琥珀酸(succinic acid),又名丁二酸,其是生產1,4-丁二醇、丁二醇、γ-丁內酯、馬來酸和反丁烯二酸等化學品的重要原料。琥珀酸及其衍生物已被廣泛應用於食品及化學工業。目前琥珀酸的生產除了來自於石化原料以外,也可藉由微生物法來生產琥珀酸。具體來說,可以藉由微生物對葡萄糖進行糖解後而產生琥珀酸。以微生物法來生產琥珀酸具有可利用廢棄資源為原料、生產條件溫和以及對環境友善等優點。
目前已知可用於生產琥珀酸的微生物主要包括琥珀酸放線桿菌( Actinobacillus succinogenes)、產琥珀酸放線桿菌( Actinobacillus succinciproducens)以及產琥珀酸曼海姆菌( Mannheinia succinciproducens),其皆為源自於自然環境的分離株。然而,上述三種菌株皆具有不耐酸、不耐氧以及只能利用葡萄糖作為碳源等缺點。因此,開發一種具有耐酸、耐氧特性且可利用多種碳源來生產琥珀酸的菌株,是目前研究人員亟欲解決的問題。
本發明提供一種經培養的黑酵母菌出芽短梗黴 Aureobasidium melanogenum菌株,其具有耐氧、耐酸以及可利用多種碳源生產琥珀酸的特性。
本發明提供一種突變型黑酵母菌出芽短梗黴 Aureobasidium melanogenum菌株,其具有耐氧、耐酸以及可利用多種碳源生產琥珀酸的特性。
本發明提供一種生產琥珀酸的方法,其利用黑酵母菌出芽短梗黴 Aureobasidium melanogenum菌株來代謝碳源以生產琥珀酸。
本發明提出一種經培養的黑酵母菌出芽短梗黴 Aureobasidium melanogenum菌株,其會利用碳源生產琥珀酸。
在本發明的一實施例中,上述的碳源例如是醣類、有機酸或其組合。
在本發明的一實施例中,上述的醣類例如是葡萄糖、木糖、蔗糖、果糖、半乳糖、澱粉、木質素、半纖維素或纖維素。
在本發明的一實施例中,上述的有機酸例如是蘋果酸、延胡索酸或乳酸。
在本發明的一實施例中,上述的經培養的黑酵母菌出芽短梗黴 Aureobasidium melanogenum菌株可在pH值為3至9的環境下生長。

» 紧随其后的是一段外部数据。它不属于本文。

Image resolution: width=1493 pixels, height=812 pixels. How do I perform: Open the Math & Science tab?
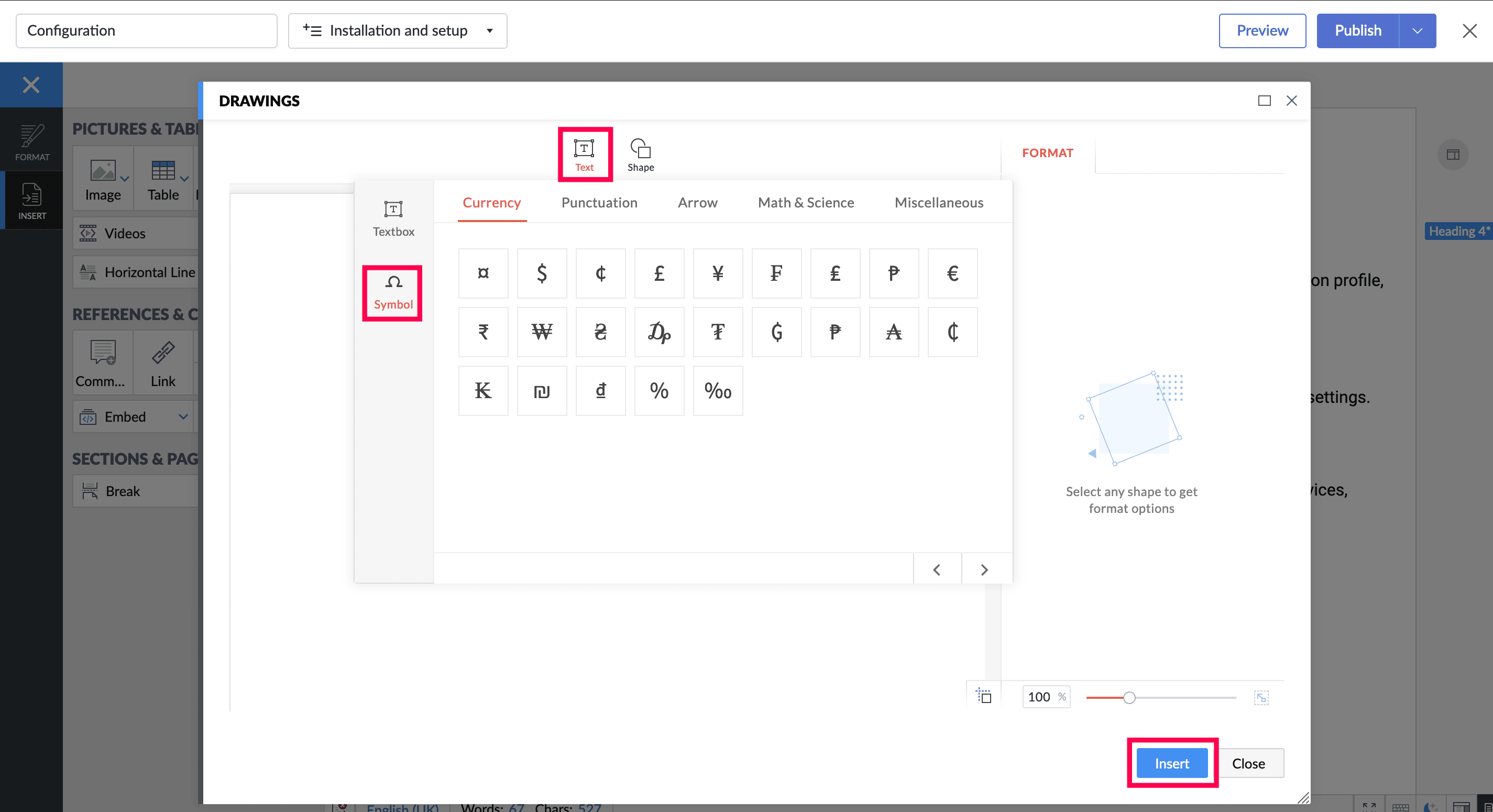pyautogui.click(x=806, y=202)
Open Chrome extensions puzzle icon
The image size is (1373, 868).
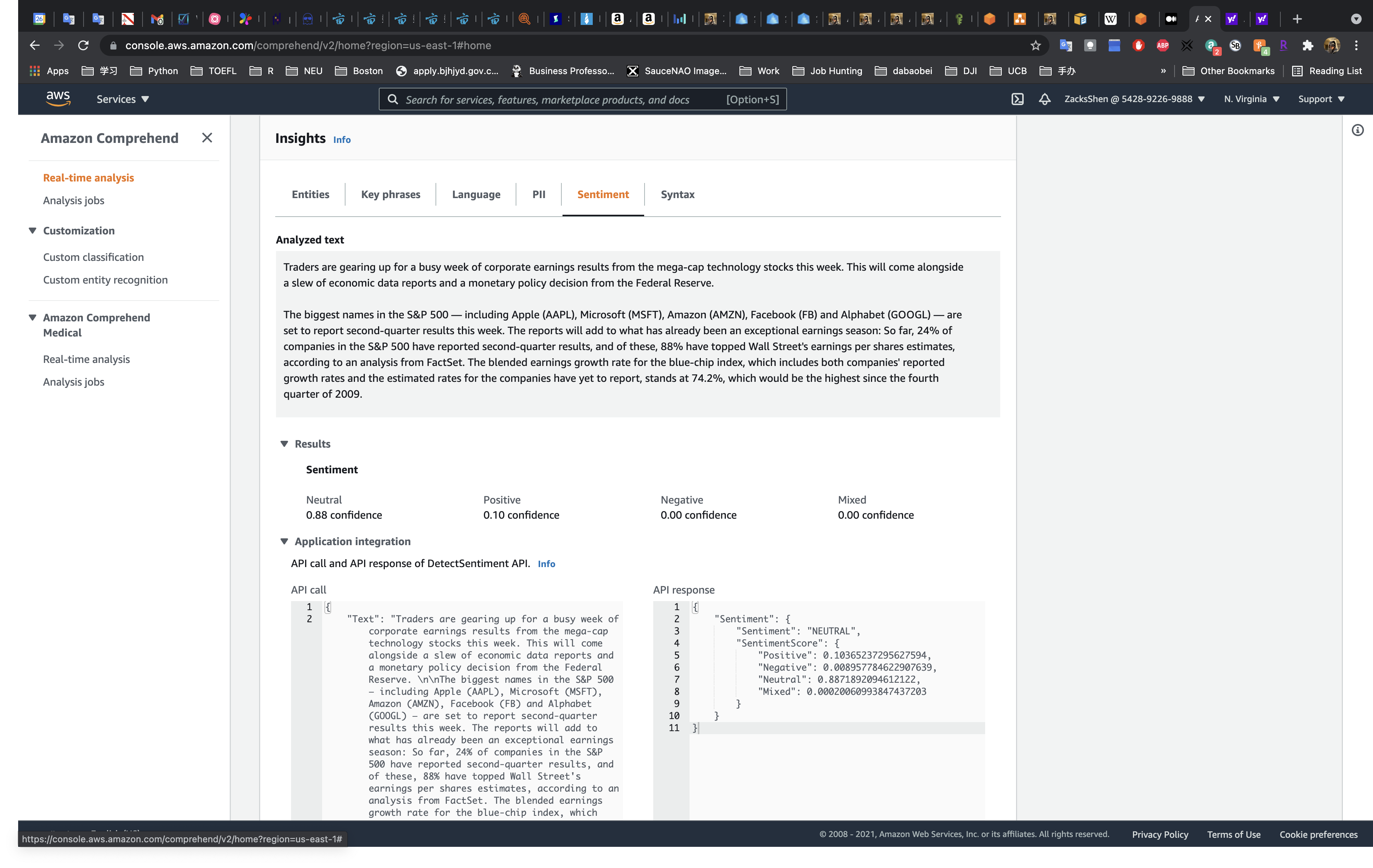1308,46
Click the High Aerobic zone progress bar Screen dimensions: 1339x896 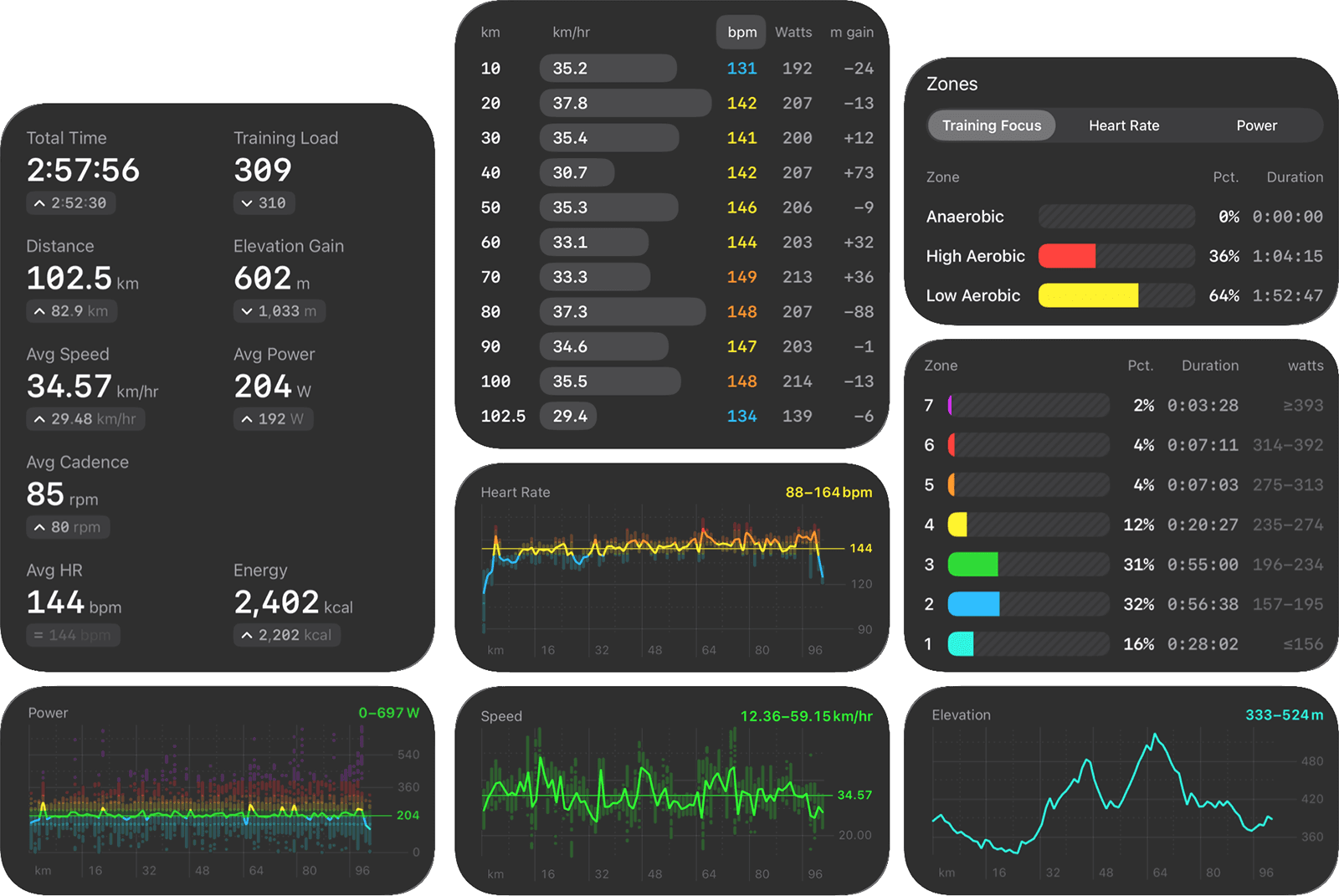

在本發明的一實施例中,上述的經培養的黑酵母菌出芽短梗黴 Aureobasidium melanogenum菌株可在有氧的環境下生長。
本發明提出一種突變型黑酵母菌出芽短梗黴 Aureobasidium melanogenum菌株,其寄存於台灣財團法人食品工業發展研究所,寄存編號為BCRC930183。
在本發明的一實施例中,上述的突變型黑酵母菌出芽短梗黴 Aureobasidium melanogenum菌株可利用碳源生產琥珀酸。
在本發明的一實施例中,上述的碳源例如是醣類、有機酸或其組合。
在本發明的一實施例中,上述的醣類例如是葡萄糖、木糖、蔗糖、果糖、半乳糖、澱粉、木質素、半纖維素或纖維素。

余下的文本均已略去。